Paisajes urbanos resilientes: por qué determinan el futuro de la ciudad

El debate sobre la sostenibilidad de los paisajes urbanos no es nuevo, pero está adquiriendo una urgencia inesperada. Las ciudades son cada vez más calurosas, húmedas y densas. Las consecuencias del cambio climático afectan de lleno a los espacios urbanos y, de repente, la atención ya no se centra únicamente en el verde urbano, sino también en el asfalto. Lo que antes se consideraba una infraestructura „invisible“ se está convirtiendo en un escenario para la adaptación al clima, la transición de la movilidad y la participación social. La resiliencia, es decir, la capacidad de un sistema para reaccionar con flexibilidad ante las perturbaciones y salir fortalecido de ellas, se está convirtiendo en el principio rector central de la planificación moderna del espacio viario. Pero, ¿qué significa esto para la calle?

Tradicionalmente, el espacio vial se ha considerado un elemento técnico monofuncional: Calzada, bordillo, acera, hecho. Pero las exigencias se disparan. De repente, la superficie de la carretera no sólo debe transportar coches, sino también drenar las lluvias torrenciales, amortiguar el calor, fomentar la biodiversidad y soportar usos multifuncionales. El asfalto clásico, durante décadas el epítome de la fiabilidad y la rentabilidad, está sometido a presión. ¿Hasta qué punto es resistente este material ante fenómenos meteorológicos cada vez más extremos? ¿Y cómo lograr el equilibrio entre rendimiento técnico y responsabilidad ecológica?
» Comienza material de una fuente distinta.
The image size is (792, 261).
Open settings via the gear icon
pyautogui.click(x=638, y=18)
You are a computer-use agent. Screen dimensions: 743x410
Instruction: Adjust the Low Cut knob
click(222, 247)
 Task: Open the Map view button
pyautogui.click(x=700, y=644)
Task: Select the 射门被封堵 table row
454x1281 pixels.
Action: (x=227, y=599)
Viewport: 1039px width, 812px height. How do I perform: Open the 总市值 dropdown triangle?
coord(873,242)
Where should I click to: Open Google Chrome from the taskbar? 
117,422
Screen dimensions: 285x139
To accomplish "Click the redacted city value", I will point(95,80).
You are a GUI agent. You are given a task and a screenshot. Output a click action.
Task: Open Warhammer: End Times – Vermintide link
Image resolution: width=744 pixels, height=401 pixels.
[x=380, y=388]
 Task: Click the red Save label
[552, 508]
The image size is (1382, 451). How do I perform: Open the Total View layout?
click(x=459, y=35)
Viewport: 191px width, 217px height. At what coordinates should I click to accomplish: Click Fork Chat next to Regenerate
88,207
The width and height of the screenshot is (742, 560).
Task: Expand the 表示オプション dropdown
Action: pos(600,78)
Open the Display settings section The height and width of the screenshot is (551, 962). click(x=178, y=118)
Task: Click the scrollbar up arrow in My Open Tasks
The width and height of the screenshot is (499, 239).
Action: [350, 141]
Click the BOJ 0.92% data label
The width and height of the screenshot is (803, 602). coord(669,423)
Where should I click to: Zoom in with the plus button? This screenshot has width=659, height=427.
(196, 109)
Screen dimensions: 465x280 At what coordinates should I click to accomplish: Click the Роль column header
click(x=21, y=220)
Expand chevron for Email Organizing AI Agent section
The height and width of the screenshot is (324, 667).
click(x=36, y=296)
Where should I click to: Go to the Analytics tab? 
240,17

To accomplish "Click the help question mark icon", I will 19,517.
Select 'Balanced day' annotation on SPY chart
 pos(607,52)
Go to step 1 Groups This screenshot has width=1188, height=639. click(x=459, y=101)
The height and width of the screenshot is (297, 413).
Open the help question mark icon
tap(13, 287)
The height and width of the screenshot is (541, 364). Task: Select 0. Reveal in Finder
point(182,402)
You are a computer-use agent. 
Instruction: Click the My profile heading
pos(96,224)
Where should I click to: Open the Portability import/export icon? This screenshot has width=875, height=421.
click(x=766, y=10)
Al mismo tiempo, crecen las expectativas sobre el diseño de los espacios urbanos. Las carreteras ya no deben ser meras arterias de tráfico, sino lugares de estancia, amortiguadores climáticos y espacios sociales. La pandemia de coronavirus ha acelerado este cambio: Los carriles bici emergentes, las calles de juegos temporales y los nuevos formatos de espacios abiertos han demostrado lo flexible que es -o podría ser- el espacio urbano. Sin embargo, esta flexibilidad requiere una infraestructura resistente y adaptable. Cualquiera que planifique espacios urbanos hoy en día tiene que combinar la resistencia climática, la solidez social y la innovación técnica.

La cuestión de la resistencia del asfalto no es sólo técnica. Tiene una gran carga política, económica y social. ¿Quién invierte, quién decide, quién se beneficia? El espacio vial se convierte en escenario de objetivos contrapuestos: Las necesidades del tráfico frente a la protección del clima, los costes de mantenimiento a corto plazo frente a la sostenibilidad a largo plazo, la competencia por el espacio entre el transporte privado, el transporte público, la bicicleta y los desplazamientos a pie. Ya no se trata sólo de pruebas materiales, sino de una nueva autoimagen de la ciudad. Las carreteras son la columna vertebral de los servicios urbanos de interés general, pero ¿pueden ser también resilientes?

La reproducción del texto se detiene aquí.